Items from a data source
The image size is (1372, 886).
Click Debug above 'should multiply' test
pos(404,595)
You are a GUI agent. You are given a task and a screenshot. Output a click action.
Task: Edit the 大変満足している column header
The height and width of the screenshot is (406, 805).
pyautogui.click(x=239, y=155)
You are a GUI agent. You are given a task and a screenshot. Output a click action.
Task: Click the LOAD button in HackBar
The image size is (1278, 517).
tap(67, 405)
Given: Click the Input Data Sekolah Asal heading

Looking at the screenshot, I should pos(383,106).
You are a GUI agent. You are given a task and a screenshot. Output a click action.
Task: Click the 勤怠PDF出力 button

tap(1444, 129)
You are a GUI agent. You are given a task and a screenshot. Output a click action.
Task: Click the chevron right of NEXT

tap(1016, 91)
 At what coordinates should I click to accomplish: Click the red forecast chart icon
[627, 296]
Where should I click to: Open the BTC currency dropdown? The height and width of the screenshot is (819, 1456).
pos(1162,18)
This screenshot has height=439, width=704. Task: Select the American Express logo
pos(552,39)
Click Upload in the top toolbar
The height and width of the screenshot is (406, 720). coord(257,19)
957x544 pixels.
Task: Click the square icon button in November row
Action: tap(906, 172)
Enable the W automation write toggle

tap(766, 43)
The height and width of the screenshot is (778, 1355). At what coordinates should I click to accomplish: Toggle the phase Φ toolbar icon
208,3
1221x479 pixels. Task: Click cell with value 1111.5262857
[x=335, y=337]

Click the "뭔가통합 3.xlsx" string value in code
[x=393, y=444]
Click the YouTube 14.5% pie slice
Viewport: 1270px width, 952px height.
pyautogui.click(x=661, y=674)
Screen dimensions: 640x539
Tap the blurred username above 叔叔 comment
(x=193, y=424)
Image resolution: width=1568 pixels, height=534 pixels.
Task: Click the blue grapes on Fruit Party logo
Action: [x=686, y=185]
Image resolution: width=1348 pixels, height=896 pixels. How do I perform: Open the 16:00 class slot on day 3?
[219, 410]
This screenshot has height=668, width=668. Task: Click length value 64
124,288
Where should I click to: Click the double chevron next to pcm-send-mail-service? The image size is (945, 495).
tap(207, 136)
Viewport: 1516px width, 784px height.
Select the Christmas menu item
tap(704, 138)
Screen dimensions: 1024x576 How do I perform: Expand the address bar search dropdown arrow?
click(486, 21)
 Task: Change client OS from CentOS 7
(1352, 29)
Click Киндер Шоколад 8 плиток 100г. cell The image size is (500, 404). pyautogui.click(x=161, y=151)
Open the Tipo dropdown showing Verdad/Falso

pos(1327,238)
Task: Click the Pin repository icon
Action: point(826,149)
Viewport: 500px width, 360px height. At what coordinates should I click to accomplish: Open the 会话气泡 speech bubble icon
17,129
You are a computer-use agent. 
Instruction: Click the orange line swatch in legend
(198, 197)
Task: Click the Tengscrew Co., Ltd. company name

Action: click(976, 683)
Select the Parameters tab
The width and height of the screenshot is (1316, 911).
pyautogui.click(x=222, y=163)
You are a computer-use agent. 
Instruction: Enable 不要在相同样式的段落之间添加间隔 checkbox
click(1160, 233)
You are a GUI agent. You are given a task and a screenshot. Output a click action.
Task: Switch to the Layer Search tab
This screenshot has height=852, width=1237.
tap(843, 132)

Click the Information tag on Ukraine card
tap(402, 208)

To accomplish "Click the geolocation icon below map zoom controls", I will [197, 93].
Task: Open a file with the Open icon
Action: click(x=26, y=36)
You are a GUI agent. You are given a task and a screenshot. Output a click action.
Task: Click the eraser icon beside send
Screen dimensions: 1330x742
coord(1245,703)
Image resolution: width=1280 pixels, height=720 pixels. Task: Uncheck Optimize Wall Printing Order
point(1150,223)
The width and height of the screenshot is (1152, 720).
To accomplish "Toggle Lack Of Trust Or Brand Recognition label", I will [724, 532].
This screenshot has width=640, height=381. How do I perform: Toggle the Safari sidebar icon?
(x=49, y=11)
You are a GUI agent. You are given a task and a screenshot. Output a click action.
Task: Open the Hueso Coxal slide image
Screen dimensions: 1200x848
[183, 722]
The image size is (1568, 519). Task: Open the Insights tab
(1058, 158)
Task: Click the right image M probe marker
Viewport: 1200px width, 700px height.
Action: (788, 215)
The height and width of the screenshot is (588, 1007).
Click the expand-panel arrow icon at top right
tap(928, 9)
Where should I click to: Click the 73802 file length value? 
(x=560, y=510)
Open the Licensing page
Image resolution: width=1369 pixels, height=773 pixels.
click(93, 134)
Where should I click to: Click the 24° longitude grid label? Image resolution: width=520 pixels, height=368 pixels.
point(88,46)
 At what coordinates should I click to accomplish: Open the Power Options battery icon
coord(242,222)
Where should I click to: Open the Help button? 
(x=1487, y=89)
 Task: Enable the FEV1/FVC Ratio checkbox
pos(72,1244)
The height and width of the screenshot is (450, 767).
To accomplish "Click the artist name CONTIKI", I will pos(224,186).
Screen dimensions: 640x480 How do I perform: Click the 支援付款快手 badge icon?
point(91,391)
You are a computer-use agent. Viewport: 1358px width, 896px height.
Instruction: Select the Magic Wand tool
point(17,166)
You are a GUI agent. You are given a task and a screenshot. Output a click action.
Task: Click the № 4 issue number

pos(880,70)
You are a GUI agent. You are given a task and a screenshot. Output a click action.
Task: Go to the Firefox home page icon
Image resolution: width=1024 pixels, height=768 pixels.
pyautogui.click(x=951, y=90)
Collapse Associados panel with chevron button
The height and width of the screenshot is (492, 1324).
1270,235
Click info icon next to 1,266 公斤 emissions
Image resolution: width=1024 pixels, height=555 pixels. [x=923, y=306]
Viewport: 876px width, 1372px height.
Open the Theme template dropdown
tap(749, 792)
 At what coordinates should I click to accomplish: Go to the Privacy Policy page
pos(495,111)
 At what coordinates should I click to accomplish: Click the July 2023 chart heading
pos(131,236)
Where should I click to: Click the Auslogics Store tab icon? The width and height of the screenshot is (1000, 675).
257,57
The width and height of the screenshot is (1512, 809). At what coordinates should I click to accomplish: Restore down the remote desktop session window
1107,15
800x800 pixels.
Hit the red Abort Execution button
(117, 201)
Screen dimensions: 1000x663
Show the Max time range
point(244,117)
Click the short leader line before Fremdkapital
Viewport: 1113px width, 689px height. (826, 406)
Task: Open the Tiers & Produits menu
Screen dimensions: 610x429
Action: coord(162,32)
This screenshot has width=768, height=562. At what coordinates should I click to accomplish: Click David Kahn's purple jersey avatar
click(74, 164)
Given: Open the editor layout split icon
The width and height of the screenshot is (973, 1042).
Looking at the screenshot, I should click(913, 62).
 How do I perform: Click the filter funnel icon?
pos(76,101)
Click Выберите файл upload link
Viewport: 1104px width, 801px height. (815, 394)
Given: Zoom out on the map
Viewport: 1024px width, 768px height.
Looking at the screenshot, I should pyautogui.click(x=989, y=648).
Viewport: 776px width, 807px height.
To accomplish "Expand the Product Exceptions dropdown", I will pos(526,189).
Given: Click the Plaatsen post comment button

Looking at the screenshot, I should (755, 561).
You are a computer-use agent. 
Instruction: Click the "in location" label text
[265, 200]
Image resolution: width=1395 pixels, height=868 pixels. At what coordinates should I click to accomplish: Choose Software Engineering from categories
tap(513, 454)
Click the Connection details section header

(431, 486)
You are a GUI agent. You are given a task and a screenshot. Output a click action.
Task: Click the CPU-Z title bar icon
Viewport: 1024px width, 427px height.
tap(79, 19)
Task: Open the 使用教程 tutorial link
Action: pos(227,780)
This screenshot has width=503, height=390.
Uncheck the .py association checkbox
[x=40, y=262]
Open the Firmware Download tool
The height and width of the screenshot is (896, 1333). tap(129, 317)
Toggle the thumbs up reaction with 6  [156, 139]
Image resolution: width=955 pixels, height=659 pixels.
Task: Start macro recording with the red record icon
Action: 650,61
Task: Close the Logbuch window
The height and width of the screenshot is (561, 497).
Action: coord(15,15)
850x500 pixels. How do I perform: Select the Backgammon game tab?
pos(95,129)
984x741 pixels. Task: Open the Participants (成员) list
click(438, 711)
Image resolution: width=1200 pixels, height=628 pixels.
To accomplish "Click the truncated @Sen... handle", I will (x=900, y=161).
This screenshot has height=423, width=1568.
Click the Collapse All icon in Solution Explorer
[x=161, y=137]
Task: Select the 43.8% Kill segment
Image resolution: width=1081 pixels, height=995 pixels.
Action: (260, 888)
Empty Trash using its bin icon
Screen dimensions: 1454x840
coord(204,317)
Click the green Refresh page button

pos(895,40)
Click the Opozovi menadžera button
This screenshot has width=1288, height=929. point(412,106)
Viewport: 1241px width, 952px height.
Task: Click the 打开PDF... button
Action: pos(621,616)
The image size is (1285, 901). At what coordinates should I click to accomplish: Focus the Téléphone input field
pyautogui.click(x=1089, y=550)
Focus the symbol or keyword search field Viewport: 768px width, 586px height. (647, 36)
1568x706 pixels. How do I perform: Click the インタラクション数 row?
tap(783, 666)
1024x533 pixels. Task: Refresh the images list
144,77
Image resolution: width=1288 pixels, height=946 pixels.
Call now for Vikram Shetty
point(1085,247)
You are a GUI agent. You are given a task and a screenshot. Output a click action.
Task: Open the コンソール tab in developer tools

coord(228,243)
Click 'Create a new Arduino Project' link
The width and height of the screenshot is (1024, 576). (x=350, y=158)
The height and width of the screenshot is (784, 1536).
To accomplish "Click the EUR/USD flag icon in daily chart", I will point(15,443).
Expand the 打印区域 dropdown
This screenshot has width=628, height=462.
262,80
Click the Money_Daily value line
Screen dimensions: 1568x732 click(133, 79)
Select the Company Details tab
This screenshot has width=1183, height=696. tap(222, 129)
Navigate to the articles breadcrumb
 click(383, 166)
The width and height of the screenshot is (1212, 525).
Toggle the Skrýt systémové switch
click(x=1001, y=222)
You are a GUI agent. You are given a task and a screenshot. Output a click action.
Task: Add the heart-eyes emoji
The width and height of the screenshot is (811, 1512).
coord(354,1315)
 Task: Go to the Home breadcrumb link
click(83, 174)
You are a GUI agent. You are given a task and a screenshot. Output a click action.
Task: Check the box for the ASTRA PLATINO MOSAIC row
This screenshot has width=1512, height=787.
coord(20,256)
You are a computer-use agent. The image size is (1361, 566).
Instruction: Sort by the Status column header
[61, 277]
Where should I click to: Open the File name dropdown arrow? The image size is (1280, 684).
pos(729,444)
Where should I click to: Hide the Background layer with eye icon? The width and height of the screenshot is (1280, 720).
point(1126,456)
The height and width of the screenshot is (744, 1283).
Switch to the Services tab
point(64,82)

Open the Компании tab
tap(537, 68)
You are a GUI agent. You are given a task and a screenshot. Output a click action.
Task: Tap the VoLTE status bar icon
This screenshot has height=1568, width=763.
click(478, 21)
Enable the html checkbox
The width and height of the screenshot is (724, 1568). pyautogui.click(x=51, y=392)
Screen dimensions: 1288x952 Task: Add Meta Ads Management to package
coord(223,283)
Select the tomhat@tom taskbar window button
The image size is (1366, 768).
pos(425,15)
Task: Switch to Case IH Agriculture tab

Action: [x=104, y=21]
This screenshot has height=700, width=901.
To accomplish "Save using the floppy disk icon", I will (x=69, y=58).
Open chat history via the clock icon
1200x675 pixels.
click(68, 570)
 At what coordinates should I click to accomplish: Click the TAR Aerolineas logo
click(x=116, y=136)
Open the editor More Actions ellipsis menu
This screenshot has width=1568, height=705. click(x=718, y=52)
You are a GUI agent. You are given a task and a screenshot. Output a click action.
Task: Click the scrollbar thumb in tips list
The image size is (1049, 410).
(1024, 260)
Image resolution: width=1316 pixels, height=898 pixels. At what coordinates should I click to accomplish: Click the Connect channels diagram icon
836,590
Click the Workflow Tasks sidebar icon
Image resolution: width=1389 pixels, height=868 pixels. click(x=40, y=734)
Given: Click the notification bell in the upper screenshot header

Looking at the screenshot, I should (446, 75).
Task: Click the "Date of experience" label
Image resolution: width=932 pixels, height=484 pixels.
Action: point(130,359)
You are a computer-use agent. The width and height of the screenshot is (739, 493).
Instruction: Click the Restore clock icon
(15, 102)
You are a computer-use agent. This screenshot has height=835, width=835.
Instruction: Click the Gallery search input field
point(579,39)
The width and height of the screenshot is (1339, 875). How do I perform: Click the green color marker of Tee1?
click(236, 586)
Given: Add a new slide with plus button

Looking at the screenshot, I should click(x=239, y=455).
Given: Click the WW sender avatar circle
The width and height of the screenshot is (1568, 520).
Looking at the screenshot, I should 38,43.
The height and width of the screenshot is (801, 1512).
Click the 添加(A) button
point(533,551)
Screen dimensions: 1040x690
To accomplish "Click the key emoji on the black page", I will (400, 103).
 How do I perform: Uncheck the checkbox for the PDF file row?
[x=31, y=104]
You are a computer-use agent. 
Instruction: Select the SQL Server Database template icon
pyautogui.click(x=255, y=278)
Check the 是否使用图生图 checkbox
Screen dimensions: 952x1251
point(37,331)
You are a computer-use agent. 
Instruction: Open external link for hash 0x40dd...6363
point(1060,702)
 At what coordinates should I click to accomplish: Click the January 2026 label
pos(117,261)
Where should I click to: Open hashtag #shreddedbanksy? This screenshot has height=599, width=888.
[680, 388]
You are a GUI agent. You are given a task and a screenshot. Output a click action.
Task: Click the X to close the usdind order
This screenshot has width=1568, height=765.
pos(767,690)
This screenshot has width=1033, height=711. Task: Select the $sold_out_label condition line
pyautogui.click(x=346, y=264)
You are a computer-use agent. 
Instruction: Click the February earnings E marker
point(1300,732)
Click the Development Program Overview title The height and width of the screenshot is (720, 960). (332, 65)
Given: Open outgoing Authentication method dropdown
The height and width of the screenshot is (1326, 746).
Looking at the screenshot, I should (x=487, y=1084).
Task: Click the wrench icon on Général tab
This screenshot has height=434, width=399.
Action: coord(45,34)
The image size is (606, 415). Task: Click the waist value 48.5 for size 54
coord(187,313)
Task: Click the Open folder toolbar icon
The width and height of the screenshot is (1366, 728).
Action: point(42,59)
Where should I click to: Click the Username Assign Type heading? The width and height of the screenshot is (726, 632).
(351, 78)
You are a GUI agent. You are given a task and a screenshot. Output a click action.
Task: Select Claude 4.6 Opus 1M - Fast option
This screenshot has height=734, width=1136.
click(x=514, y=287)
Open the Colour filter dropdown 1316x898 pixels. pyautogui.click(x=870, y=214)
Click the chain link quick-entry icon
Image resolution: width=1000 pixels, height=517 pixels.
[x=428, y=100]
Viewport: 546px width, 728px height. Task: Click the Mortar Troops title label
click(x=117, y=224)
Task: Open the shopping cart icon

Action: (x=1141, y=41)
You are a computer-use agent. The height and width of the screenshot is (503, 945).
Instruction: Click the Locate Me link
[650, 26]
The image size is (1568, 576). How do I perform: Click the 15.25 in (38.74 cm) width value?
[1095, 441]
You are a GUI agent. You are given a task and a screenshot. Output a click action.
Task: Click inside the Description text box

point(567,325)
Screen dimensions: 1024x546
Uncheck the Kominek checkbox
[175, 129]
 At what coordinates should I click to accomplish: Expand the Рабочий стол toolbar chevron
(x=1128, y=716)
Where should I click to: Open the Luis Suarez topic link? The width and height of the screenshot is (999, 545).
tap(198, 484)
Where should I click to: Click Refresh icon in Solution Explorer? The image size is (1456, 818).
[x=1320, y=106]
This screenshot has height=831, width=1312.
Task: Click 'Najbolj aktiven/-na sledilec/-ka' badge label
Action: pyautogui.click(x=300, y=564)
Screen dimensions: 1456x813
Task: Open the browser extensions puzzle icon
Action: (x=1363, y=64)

Problem statement ▸
Give back exactly the lines above, from the line containing "Expand the 打印区域 dropdown" through the line containing "The width and height of the screenshot is (1212, 525).", with both end lines and nothing more.

Answer section ▸
Expand the 打印区域 dropdown
This screenshot has width=628, height=462.
262,80
Click the Money_Daily value line
Screen dimensions: 1568x732 click(133, 79)
Select the Company Details tab
This screenshot has width=1183, height=696. tap(222, 129)
Navigate to the articles breadcrumb
 click(383, 166)
The width and height of the screenshot is (1212, 525).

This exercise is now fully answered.